Her troublesome backstory is what gives meaning to her current life at 87 years old. After an oppressive childhood and then two marriages filled with abuse, victimization and five decades of manipulative “brainwashing,” Bornstein finally found her way in life — and her purpose — at 70.
“I’ve had two lives,” she said. “I didn’t begin to live until I was 70 years old.”
Her life dramatically changed during a devastating strike of four separate hurricanes in 2004. While living in a little town in Florida, the 170-miles-per-hour ferocity of Hurricane Charley forced Bornstein into her bathroom, where she oddly experienced the eye of serenity.
“God didn’t take my life. He gave me my soul,” she recalled. “After I survived that hurricane, I found the courage to tell my second husband that he had to leave.”
She had no money, no car, no plans and no experience at making decisions of any kind. She had lived in “survival mode” for nearly seven decades, victimized by two men who were drunken on the power of controlling her every move.
“On the night before I was married to my first husband, who was a minister, my grandmother who raised me said, ‘Judy, there is only one thing you have to remember after the wedding. Your main purpose is to please Jack in whatever room he wants. You should be so grateful that you are marrying a man of God.’”
He ended up manipulating and controlling her, to the point she wasn’t allowed to leave home without his permission, she said. Her second husband turned out to be just as abusive as her first.
“I didn’t know that men could be …,” Bornstein said, pausing to find the right word.
“Kind?” I asked.
“Yes, kind,” she replied. “I had no idea until I was 70 that men could be kind.”
It took a natural catastrophe to unearth her natural disposition.
“Life was sucked out of me like what that hurricane did to my home,” Bornstein said with a sigh.
Her life dramatically changed two years later after moving back to Northwest Indiana to be closer to one of her children.
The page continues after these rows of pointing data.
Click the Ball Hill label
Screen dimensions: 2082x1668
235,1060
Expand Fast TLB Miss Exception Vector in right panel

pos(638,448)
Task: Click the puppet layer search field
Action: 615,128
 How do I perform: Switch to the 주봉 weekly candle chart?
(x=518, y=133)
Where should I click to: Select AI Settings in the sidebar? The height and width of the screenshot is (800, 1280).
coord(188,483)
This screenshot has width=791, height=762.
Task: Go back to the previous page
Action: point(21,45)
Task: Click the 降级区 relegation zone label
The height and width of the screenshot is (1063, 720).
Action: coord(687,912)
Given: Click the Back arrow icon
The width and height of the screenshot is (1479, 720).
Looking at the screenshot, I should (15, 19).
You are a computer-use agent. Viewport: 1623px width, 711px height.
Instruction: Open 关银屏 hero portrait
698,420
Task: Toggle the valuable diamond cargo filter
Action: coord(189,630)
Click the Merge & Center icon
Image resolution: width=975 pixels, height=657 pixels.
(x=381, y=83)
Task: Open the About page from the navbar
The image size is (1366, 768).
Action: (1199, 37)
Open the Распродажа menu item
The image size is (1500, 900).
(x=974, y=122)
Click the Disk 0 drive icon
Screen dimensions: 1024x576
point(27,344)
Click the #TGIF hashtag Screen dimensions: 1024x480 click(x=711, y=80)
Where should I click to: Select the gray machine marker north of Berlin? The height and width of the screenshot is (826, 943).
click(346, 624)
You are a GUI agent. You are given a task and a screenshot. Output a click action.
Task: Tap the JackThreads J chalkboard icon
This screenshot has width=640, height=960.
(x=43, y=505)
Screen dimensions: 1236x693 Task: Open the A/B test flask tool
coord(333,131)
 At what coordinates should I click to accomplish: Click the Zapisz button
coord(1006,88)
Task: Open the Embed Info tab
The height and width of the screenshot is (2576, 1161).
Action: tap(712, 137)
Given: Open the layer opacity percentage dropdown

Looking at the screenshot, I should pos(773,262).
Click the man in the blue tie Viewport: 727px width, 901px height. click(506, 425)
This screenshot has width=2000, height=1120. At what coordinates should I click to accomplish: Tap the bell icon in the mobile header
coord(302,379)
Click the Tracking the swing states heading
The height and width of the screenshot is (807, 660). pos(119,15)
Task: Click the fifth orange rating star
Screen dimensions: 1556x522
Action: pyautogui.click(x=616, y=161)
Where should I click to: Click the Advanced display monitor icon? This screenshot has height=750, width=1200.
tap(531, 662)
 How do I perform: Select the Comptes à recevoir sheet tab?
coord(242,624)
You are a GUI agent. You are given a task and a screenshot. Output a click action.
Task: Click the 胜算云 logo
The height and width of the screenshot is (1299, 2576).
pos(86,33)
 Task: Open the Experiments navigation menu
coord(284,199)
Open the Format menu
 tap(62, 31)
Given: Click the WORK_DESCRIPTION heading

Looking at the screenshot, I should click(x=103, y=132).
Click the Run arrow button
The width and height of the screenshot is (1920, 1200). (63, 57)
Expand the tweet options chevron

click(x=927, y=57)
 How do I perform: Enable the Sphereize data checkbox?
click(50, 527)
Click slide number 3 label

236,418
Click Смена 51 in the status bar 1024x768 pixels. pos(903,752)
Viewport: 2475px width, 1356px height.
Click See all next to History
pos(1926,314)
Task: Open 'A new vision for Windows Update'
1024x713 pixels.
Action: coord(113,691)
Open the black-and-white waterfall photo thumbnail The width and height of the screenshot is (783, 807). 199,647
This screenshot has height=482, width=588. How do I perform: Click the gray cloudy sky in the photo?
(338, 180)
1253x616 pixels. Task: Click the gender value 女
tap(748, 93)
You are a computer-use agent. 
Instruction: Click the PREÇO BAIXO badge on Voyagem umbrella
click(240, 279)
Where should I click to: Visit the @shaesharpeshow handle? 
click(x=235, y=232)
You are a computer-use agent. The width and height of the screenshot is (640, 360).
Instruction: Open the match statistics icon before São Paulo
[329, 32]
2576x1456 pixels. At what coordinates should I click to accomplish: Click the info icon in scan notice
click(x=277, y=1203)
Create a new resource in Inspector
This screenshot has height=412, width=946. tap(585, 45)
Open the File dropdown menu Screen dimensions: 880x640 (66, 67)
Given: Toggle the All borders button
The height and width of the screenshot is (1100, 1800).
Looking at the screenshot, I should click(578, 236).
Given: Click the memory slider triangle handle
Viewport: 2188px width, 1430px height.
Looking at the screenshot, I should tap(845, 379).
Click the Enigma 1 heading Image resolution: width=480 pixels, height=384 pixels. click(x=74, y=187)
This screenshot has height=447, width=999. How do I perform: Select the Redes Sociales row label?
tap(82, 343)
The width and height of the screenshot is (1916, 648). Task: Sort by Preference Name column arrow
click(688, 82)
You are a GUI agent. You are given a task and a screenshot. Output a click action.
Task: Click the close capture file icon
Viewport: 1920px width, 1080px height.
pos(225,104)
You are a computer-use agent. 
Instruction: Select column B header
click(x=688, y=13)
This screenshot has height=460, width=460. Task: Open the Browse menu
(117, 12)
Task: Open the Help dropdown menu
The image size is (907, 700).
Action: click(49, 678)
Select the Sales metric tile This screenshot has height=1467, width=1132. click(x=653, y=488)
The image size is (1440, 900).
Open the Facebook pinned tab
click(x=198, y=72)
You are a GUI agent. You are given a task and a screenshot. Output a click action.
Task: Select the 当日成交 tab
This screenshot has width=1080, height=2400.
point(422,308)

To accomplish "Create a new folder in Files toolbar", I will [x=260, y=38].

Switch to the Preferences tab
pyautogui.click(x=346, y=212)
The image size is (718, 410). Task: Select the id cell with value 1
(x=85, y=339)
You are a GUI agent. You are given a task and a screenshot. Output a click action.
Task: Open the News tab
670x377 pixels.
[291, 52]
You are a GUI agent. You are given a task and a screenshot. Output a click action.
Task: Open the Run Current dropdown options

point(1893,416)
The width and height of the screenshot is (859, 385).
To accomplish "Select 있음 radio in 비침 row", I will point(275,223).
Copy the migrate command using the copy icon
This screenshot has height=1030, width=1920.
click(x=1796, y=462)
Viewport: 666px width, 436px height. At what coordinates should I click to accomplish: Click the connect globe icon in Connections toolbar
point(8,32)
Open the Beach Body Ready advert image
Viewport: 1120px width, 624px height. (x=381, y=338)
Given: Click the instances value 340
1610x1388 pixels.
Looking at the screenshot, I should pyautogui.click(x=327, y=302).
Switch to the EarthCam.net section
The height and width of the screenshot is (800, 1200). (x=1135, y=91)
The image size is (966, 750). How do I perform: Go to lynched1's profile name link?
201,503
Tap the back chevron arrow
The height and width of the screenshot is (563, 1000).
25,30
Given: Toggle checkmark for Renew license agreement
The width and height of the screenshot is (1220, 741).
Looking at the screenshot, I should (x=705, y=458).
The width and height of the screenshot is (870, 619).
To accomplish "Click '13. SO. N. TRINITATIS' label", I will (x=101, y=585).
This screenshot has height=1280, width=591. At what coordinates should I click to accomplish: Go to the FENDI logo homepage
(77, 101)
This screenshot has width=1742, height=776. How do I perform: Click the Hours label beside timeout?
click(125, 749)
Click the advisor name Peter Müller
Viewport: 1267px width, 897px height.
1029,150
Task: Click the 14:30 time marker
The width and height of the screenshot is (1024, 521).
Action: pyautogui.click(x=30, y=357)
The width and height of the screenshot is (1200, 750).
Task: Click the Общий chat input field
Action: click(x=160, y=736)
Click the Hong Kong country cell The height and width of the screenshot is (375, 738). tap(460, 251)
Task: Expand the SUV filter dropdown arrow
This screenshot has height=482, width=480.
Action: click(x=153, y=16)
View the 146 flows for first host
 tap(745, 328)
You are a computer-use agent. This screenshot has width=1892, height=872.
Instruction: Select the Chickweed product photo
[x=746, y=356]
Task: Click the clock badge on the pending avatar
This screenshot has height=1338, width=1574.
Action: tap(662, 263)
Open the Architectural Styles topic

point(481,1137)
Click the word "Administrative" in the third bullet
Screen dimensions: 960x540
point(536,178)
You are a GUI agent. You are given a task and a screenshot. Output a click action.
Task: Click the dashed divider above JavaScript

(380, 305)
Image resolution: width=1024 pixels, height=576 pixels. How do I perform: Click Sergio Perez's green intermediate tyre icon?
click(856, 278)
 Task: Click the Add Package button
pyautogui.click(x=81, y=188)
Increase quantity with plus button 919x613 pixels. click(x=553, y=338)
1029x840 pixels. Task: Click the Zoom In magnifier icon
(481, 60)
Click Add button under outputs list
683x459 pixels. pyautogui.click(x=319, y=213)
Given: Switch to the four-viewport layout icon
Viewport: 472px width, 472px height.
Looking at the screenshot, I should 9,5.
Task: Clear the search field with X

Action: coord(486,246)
The moment occurred while singing the gospel hymn, “Amazing Grace” to a dying woman named Mary in a nursing home.
“Amaaaaaaaazing Graaaaaaace,” Bornstein began singing. “How sweet the sound …”
The old woman cut off Bornstein just seconds into singing that old hymn.
“No!” the woman barked in a gruff voice.
Bornstein apologized and suggested she could sing another hymn. The woman mustered every ounce of energy in her frail body to say in a whisper, “How sweet He is.”
Bornstein sang the hymn again, this time with the altered lyric. The woman nodded in peaceful contentment. Bornstein experienced a spiritual epiphany while singing it that new way. In that singular moment, she found her salvation and her purpose in life, at 70.
She softly held the woman’s hand and thanked her for sharing those powerful new lyrics. The woman quietly smiled and gently squeezed Bornstein’s hand. Five minutes after returning home, Bornstein got a call from the nursing home. The woman had died. Her last words were to Bornstein, “How sweet He is.”
“Mary’s life was ending. Mine was just beginning,” Bornstein wrote in her 2017 book, “Hold My Hand: All About the Blessings of Volunteering.” Its introduction is titled, “How sweet He is.”
Since that day, Bornstein began a life of volunteering, providing a cushion of calmness to patients in hospitals, residents in nursing homes, and dying people in hospice situations. I met her at the annual meeting and dinner for VNA Hospice Northwest Indiana, which depends on volunteers.
“Most people think of hospice as the end of life. But, to me, hospice was the beginning of my life,” she told me. “I am so blessed to have been a VNA hospice volunteer for the past 16 years.”
Bornstein has sung dozens of old hymnals to hundreds of patients who clung to her joyful kindness as they clung to their last gasps of life. She’s held the hands of strangers who desperately yearn for human contact. She has touched the lives of people in their most fragile or vulnerable moments.
“It’s been a true blessing for me,” Bornstein said as she looked through her old book of gospel hymns, its pages tabbed with current patients’ favorite hymnals. To see her exuberance in action, watch my videos at or @JerDavich. More photos also are shared at both websites.
After her new life started, Bornstein also began painting and creating artwork that adorns her home’s walls. She also creates greeting cards based on her artwork that she sells to cover the expenses of driving to nursing homes and the hospice center.
“You see, you’re never too old to start again in life,” she said as I left her home. “I’m living proof.”